I start noticing this summer that the leaves of my maple tree look dehydrated. The barks on the main trunk is loosing. I saw a lot of ants on the tree. Please take a look at the pictures. I will greatly appreciated if someone could help me identify the source of the problem and save my tree.
Hi, and welcome to the forum. The leaves look ok for mid-august, I wouldn't worry too much about those. The damage to the stems is more of a worry but it looks to be healing, the example in the first picture especially is healing well and looks as if the new bark will soon enclose the damaged area. Does the damaged bark area face south (or SW or SE)? I suspect sun damage, either from intense summer sun or winter freeze/thaw sun-related injury, not sure what is most likely in your climate. If the tree was limbed up in the last 2-3 years, or some nearby shade tree was removed, this would support that theory. The ants are unlikely to be a problem, unless they are carpenter ants which make their nests in decaying wood. I live in a very different climate to you so will leave more specific advice to others, but hopefully I have given you some ideas to work on. Maybe a picture of the whole tree in situ would be helpful too for more advice.
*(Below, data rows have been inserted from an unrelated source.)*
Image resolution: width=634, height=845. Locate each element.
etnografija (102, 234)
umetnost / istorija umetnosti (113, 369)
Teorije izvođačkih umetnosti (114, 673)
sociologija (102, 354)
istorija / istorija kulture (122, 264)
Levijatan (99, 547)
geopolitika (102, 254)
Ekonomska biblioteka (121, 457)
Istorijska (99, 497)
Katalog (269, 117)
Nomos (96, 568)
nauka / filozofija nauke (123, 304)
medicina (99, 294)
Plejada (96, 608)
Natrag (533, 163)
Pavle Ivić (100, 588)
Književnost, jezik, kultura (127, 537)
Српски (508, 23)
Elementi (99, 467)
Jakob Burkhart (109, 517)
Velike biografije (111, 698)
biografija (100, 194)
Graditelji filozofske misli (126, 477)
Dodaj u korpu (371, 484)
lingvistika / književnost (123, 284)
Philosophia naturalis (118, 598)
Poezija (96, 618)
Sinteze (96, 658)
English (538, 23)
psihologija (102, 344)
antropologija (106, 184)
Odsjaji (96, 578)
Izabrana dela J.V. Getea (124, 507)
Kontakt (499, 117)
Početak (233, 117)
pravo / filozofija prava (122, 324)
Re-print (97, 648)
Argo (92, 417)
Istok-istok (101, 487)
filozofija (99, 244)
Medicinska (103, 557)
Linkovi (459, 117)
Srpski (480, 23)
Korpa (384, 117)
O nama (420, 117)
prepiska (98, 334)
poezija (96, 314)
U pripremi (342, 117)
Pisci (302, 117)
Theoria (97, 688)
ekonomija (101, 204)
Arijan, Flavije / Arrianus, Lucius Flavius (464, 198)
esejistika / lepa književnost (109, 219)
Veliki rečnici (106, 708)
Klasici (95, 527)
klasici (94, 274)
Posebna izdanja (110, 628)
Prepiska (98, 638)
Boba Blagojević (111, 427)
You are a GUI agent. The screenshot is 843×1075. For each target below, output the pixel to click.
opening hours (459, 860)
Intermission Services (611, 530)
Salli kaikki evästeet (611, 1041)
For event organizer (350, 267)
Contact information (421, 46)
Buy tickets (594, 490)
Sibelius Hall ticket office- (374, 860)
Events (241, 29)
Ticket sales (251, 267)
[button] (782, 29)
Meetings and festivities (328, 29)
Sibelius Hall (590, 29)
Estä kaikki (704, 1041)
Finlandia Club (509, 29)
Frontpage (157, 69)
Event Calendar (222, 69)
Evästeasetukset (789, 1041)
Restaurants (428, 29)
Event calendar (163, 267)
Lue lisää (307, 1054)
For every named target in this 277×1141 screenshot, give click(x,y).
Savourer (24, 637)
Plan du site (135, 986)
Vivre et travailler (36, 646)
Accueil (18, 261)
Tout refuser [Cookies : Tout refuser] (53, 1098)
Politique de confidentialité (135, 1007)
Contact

Maf, thanks for your reply. Yes, the damaged areas face SW. There was a stretch of high-temp (>90 F) weather during the last few weeks, which might deterioate the condition. You said the bark is healing itself. Could you please advise where the new bark is? I want to make sure I wouldn't damage it by accident. Thanks.
In the first picture the brown areas are where the tree is trying to heal itself with new bark and cambium. They have nearly closed the gap over the exposed old wood. The flaking areas are the old, dead bark. In years past the advice was to treat wounds on trees with special paints and sealants, but over the last 20 years or so people have realised that it is best not to seal the wound and just let nature take its course. If the trunk is getting scorched by the afternoon sun it might be a good idea to provide some extra shade from this direction such that the afternoon sun does not directly shine on the trunk of the maple. Usually, if it is allowed to grow naturally, a Japnese Maple will shade its own trunk with leaves, but changes in the local environment may catch it out.
Not normally needed unless your local soil is nutrient deficient. Mulching is always a good idea, looks like you already have that covered. Good luck.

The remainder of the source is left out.